**Latihan Soal:**
(1) Sebutkan semua nama wilayah dalam biografi AGH. M. Yahya Didu yang didahului kata "Desa", "Kecamatan", atau "Kabupaten", beserta kata tersebut.
(2) Tuliskan kelanjutan biografi AGH. M. Yahya Didu, dimulai sesudah kalimat terakhir yang tercantum.

**Teks Kutipan:**
┄┄┄┄┄┄┄┄┄┄
Kamis, 26 Februari 2015

Anre Gurutta Haji (AGH.) M. Yahya Didu

0 komentar

PANDRITA TANA ULU 
Anre Gurutta Haji (AGH.) M. Yahya Didu

OLEH :
Ahmad Risal SM S,Pd.I
ahmadrisalsmbizot@yahoo.co.id

Anre Gurutta Haji (AGH.) M. Yahya Didu, dilahirkan di Desa Kulo, Kecamatan Pancarijang, Kabupaten Sidenreng Rappang, Sulawesi Selatan, pada Agustus 1942 M. Orang tuanya bernama La Didu bin La Ote dan I Jampang binti La Tike’. Melihat silsilah keturunannya, beliau adalah cucu dari Petta Kali (Qadhi) Maroanging. Namun, kira-kira pada tahun 1946 M., kedua orang tuanya pindah dari Kulo menuju Lamoga yaitu suatu daerah padang luas yang sekarang dijadikan lahan persawahan di Tamansari Desa Tatae Kecamatan Duampanua Kabupaten Pinrang. Ayahnya, La Didu yang juga dikenal dengan panggilan Puang Janggo’ (karena janggutnya panjang terurai) mendirikan sebuah masjid di Tamansari di atas tanahnya sendiri dengan harapan agar kelak anak cucunya termasuk orang-orang yang qalbunya selalu terpaut dengan masjid. Itulah Masjid Nurul Yaqin Tamansari.
┄┄┄┄┄┄┄┄┄┄
**Cuplikan Data:**
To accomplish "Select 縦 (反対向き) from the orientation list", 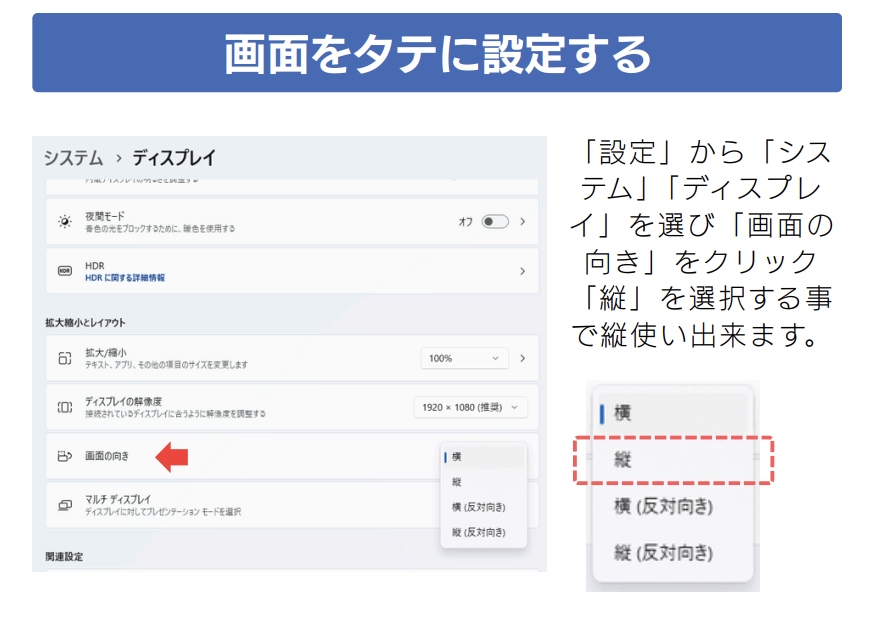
┄┄┄┄┄┄┄┄┄┄
**Jawaban Akhir:**
(1) Desa Kulo, Kecamatan Pancarijang, Kabupaten Sidenreng Rappang, Desa Tatae, Kecamatan Duampanua, Kabupaten Pinrang

(2)
Pendidikannya secara formal diawali di Sekolah Rakyat Tatae, di samping pada sore hari di Madrasah Darud Da’wah Wal Irsyad Al-Islamiyah (DDII) Pekkabata. Sekolah Menengah Pertama beliau selesaikan di Pekkabata lalu melanjutkan ke Pendidikan Guru Agama (PGA) Pare-Pare.


Beliau pernah meminta izin kepada orang tuanya untuk melanjutkan studi ke Universitas al-Azhar Mesir, namun tidak diberi izin. Salah seorang gurunya, yakni Sayyid Abu Bakar, pernah berkata kepada orang tuanya, “Namo de’ na lao Massere’ mangaji ana’ta, Yahya, insya Allah mancaji pandrita to.” Artinya: “Walaupun putra anda, Yahya, tidak melanjutkan pengajiannya ke Mesir, insya Allah dia akan menjadi ulama.” Pernyataan ini menjadi doa bagi beliau.


Ketika masih muda, beliau mangaji tudang kepada Sayyid Abu Bakar, seorang ulama peranakan Arab yang berasal dari Singapura. Pada Sayyid Abu Bakar ini beliau mengkhatamkan Ihya’ ‘Ulumiddin, Alfiyah Ibnu Malik, Matan al-Jurumiyah dan beberapa buku yang terkait dengan penguasaan Bahasa Arab. Beliau juga massara’ baca kepada Sayyid Husain dan mempelajari tentang ilmu qira’ah dan ilmu-ilmu al-Qur’an. Di samping aktif mengikuti kajian-kajian yang disampaikan oleh ulama-ulama Sulawesi Selatan di berbagai masjid dan pengajian, antara lain: AGH. Abdurrahman Ambo Dalle, AGH. Abduh Pabbajah, AGH. Daud Ismail, AGH. Abdul Mu’in Yusuf, AGH. Abdush Shamad dan masih banyak lagi yang lain.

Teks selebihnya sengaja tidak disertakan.